Collectively, these significant efficacy findings support further investigation of other MetAP2 inhibitors that might alleviate some of these risks and adverse effects previously observed. Here we report the synthesis and characterization of a novel MetAP2 inhibitor compound BL6.
Fumagillin is a natural product first isolated from Aspergillus fumigatus in 1949, whereas its molecular target, MetAP2, was only identified in 1997 [Citation22]. It acts by covalently modifying His231 in the active site of MetAP2 and does not inhibit MetAP1 [Citation22,Citation23]. In early clinical studies, it was tested primarily for oncologic indications and as an anti-parasitic agent; it was well tolerated and associated with few adverse effects [Citation17–Citation19]. Later, a new derivative of fumagillin was synthesized, the fumagillin-like synthetic compound TNP-470 (AGM-1470) [Citation14,Citation16].
We have reshaped the chemical structure of fumagillin (Supplemental Figure 1A) to generate a boron atom containing MetAP2 inhibitor analog BL6, which is unique in nature and different in chemical structure with a different pharmacophore group (Supplemental Figure 1B). In this pilot study, we investigated the effect of BL6 on angiogenesis by measuring block to tube formation in human umbilical vein endothelial cells (HUVECs). We further examined its anti-adipogenic effect by determining the inhibition of lipid accumulation in pre-adipocytes during differentiation. Dose-dependent block to adipogenesis was confirmed by gene and protein expression. Finally, the effect of a block to adipogenesis on glucose metabolism was determined by glucose uptake assay in pre-adipocytes treated with compound BL6 during adipogenesis.
Material and methods
Experimental outlines are described below. Details of assays are presented under ‘Techniques and Assays’ (T&A) section.
Experiment 1: does BL6 block angiogenesis?
HUVECs (cell applications, Catalog No. 200-05n), 20,000 to 30,000 were seeded per well of a 96-well plate on matrigel (Corning, Catalog No. 356,234) to promote tube formation. Three wells of cells were seeded per group for five groups of cells; control (no treatment), control DMSO (dimethyl sulfoxide), or 20 µM, 50 µM or 100 µM of BL6 in DMSO. After 24 h, each well was visualized for tube formation. Images were taken and tube length measured using the NIH image j software to determine block to angiogenesis.

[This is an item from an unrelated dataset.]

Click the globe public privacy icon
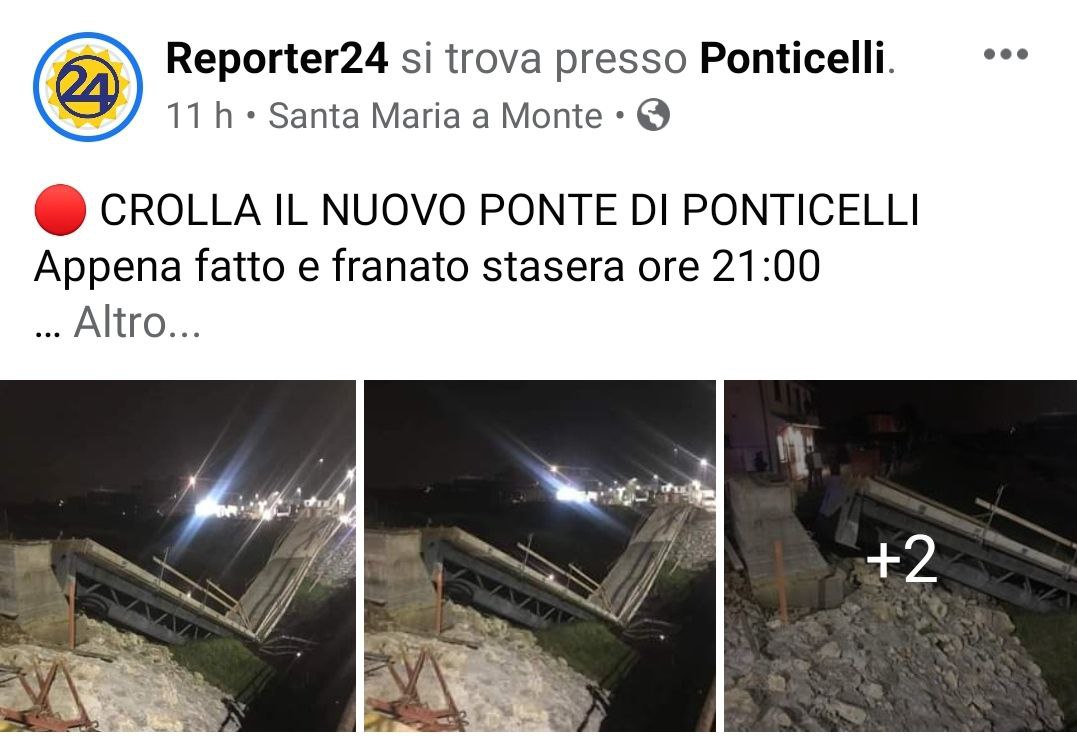This screenshot has height=750, width=1077. (x=653, y=115)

Experiment 2: does BL6 block adipogenesis?
Murine 3T3-L1 (passage 3, ATCC Catalog No. CL-173) pre-adipocyte cells were treated with increasing doses of BL6 (0 µM, 20 µM, 50 µM and 100 µM with respective DMSO controls adjusted for volume) during the adipogenesis process induced with differentiation media. Two millilitres of media, either containing BL6 or respective volume of DMSO, was added to each well. The corresponding volume of DMSO 2 μl, 5 μl, and 10 μl was added per ml for treatment with 20 μM, 50 μM, and 100 μM of BL6, respectively. Following differentiation for 8 days with BL6 refreshed during media change every 2 days, cells were stained with Oil Red O dye and the dye was extracted to quantify lipid accumulation as described in T&A.
Experiment 3: Does BL6 block gene expression and molecular signalling of proteins in the adipogenic pathway?

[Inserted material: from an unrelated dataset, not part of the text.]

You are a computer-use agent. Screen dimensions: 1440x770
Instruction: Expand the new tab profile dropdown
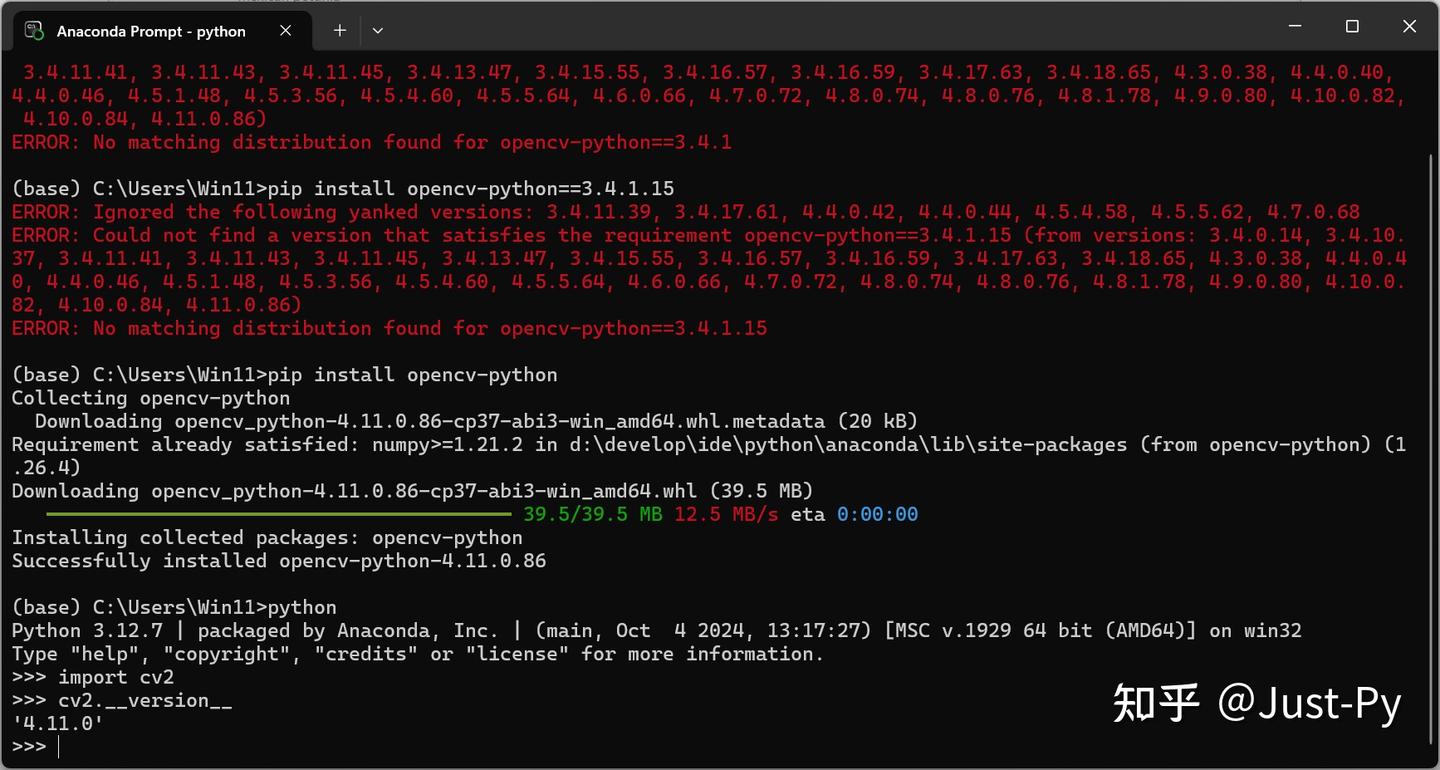377,31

In a parallel experiment as described in experiment 2, protein lysates from 3T3-L1 pre-adipocyte cells treated with BL6 (0 µM, 20 µM, 50 µM and 100 µM with respective DMSO controls adjusted for volume) were separated on a SDS-PAGE gel and immunoblotted for Adiponectin, peroxisome proliferator-activated receptor gamma (PPARγ), C/EBPα, C/EBP β, fatty acid synthase (FAS), pAKT, and glucose transporter 4 (Glut4) proteins, which were normalized to glyceraldehyde 3-phosphate dehydrogenase (GAPDH), α-tubulin or β-actin by western blotting. Another set of similarly treated cells were lysed following 8 days of differentiation to extract RNA to determine gene expression as described in T&A. Gene expressions of Adiponectin, PPARγ, SREBP1c, C/EBPα, C/EBP β and FAS were measured and normalized to that of GAPDH.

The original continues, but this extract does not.